TASK OBJECTIVE — The reply to the records below should contain exactly the lines from the line with "Freebies That Never Arrive (797, 1174)" through the line with "Erfahren Sie mehr über uns (110, 2097)", and nothing besides.

Dataset items —
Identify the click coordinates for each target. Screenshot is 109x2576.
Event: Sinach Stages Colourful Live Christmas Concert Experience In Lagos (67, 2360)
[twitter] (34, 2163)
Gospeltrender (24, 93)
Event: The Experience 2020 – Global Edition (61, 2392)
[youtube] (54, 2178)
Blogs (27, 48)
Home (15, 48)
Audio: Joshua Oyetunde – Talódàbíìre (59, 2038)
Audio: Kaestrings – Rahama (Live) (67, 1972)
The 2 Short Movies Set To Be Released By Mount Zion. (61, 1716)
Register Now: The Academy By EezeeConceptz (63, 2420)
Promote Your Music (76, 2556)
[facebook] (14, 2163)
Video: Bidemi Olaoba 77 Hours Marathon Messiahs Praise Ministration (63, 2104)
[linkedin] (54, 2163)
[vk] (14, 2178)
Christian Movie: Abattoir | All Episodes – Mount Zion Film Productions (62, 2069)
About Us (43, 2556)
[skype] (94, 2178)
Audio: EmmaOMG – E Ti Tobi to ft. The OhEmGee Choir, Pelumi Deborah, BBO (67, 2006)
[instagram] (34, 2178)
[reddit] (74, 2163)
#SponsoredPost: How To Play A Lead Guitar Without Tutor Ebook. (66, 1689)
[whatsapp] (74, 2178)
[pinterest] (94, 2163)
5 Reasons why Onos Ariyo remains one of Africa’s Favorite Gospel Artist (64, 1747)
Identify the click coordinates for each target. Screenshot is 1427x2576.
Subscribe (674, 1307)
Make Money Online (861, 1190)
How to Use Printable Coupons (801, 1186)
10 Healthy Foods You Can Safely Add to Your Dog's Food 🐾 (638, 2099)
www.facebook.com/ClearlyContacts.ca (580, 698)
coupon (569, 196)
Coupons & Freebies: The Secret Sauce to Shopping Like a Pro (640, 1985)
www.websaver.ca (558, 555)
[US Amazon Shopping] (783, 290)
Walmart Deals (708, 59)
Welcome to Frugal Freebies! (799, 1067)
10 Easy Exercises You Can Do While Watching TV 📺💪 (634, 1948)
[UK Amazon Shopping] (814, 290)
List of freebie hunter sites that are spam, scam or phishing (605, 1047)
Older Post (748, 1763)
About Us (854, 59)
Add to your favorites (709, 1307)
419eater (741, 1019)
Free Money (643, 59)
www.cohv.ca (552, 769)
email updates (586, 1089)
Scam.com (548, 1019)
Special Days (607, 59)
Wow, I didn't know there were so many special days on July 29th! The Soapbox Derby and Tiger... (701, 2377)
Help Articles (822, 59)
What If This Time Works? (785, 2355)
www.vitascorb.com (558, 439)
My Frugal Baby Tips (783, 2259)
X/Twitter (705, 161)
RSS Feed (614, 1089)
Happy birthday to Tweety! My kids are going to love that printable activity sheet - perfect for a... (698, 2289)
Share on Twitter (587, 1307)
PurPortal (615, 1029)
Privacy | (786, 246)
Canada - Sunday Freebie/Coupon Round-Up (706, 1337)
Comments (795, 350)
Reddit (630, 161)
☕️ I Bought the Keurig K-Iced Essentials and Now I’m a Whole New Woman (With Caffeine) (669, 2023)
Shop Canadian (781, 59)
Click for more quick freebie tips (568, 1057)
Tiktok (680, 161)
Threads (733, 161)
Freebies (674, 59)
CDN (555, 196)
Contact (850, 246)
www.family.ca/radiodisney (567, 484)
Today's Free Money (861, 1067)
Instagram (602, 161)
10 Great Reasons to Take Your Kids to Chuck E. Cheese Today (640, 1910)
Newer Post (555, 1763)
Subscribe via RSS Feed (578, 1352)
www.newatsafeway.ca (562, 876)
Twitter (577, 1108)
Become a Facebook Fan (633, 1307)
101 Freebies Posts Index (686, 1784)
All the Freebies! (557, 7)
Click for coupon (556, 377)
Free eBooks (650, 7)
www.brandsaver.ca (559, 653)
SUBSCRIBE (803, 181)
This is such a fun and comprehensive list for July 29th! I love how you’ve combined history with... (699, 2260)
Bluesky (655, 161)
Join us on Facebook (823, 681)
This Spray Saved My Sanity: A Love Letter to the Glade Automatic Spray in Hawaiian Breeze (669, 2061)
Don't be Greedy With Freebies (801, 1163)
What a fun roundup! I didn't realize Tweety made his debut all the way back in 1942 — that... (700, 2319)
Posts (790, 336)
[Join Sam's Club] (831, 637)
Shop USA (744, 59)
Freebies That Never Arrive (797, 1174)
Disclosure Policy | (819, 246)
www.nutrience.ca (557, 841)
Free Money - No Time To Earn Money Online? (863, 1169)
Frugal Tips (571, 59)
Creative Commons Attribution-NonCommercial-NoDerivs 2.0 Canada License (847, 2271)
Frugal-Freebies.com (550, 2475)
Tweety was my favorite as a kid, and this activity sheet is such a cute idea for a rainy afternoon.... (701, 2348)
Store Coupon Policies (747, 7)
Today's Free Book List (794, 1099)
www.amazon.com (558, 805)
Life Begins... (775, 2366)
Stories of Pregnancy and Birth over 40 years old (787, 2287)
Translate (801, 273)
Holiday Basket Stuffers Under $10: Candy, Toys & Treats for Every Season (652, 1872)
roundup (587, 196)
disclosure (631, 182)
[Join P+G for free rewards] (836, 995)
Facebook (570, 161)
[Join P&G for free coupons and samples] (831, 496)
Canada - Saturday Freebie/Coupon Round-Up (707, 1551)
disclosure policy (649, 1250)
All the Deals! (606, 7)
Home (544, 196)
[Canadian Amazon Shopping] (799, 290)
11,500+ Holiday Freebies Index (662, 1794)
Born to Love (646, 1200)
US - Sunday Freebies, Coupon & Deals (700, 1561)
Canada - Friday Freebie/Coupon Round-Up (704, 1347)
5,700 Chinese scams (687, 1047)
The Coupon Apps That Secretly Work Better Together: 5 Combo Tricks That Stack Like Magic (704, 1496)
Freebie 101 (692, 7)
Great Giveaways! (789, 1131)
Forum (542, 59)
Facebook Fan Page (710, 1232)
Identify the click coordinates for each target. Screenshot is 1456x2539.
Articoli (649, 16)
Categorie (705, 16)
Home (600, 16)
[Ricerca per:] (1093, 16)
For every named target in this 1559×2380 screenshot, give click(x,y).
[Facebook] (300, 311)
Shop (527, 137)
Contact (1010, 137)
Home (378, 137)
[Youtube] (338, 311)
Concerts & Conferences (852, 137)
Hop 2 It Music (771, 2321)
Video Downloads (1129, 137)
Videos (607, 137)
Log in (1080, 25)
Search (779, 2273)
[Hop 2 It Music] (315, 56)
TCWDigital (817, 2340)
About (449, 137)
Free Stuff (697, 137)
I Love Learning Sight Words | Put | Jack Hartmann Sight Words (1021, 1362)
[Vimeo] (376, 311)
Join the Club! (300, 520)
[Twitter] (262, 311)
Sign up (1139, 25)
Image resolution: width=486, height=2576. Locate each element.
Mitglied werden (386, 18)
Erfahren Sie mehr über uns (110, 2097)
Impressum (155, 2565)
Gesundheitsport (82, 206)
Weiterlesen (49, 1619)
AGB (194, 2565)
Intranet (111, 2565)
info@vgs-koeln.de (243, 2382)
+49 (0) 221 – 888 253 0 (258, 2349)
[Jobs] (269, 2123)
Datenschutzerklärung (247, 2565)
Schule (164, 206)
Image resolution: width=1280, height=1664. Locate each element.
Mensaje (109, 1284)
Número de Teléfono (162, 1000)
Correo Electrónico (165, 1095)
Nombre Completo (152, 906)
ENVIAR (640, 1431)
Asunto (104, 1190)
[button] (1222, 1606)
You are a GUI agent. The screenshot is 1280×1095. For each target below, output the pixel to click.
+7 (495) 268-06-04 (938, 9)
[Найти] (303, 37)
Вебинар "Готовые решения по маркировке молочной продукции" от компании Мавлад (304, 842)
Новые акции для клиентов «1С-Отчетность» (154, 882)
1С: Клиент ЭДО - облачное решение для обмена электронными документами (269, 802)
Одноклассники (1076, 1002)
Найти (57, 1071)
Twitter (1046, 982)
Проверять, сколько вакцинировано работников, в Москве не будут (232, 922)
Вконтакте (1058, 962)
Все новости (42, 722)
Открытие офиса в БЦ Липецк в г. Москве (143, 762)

ANSWER TO THIS PROBLEM —
Freebies That Never Arrive (797, 1174)
Disclosure Policy | (819, 246)
www.nutrience.ca (557, 841)
Free Money - No Time To Earn Money Online? (863, 1169)
Frugal Tips (571, 59)
Creative Commons Attribution-NonCommercial-NoDerivs 2.0 Canada License (847, 2271)
Frugal-Freebies.com (550, 2475)
Tweety was my favorite as a kid, and this activity sheet is such a cute idea for a rainy afternoon.... (701, 2348)
Store Coupon Policies (747, 7)
Today's Free Book List (794, 1099)
www.amazon.com (558, 805)
Life Begins... (775, 2366)
Stories of Pregnancy and Birth over 40 years old (787, 2287)
Translate (801, 273)
Holiday Basket Stuffers Under $10: Candy, Toys & Treats for Every Season (652, 1872)
roundup (587, 196)
disclosure (631, 182)
[Join P+G for free rewards] (836, 995)
Facebook (570, 161)
[Join P&G for free coupons and samples] (831, 496)
Canada - Saturday Freebie/Coupon Round-Up (707, 1551)
disclosure policy (649, 1250)
All the Deals! (606, 7)
Home (544, 196)
[Canadian Amazon Shopping] (799, 290)
11,500+ Holiday Freebies Index (662, 1794)
Born to Love (646, 1200)
US - Sunday Freebies, Coupon & Deals (700, 1561)
Canada - Friday Freebie/Coupon Round-Up (704, 1347)
5,700 Chinese scams (687, 1047)
The Coupon Apps That Secretly Work Better Together: 5 Combo Tricks That Stack Like Magic (704, 1496)
Freebie 101 (692, 7)
Great Giveaways! (789, 1131)
Forum (542, 59)
Facebook Fan Page (710, 1232)
Identify the click coordinates for each target. Screenshot is 1456x2539.
Articoli (649, 16)
Categorie (705, 16)
Home (600, 16)
[Ricerca per:] (1093, 16)
For every named target in this 1559×2380 screenshot, give click(x,y).
[Facebook] (300, 311)
Shop (527, 137)
Contact (1010, 137)
Home (378, 137)
[Youtube] (338, 311)
Concerts & Conferences (852, 137)
Hop 2 It Music (771, 2321)
Video Downloads (1129, 137)
Videos (607, 137)
Log in (1080, 25)
Search (779, 2273)
[Hop 2 It Music] (315, 56)
TCWDigital (817, 2340)
About (449, 137)
Free Stuff (697, 137)
I Love Learning Sight Words | Put | Jack Hartmann Sight Words (1021, 1362)
[Vimeo] (376, 311)
Join the Club! (300, 520)
[Twitter] (262, 311)
Sign up (1139, 25)
Image resolution: width=486, height=2576. Locate each element.
Mitglied werden (386, 18)
Erfahren Sie mehr über uns (110, 2097)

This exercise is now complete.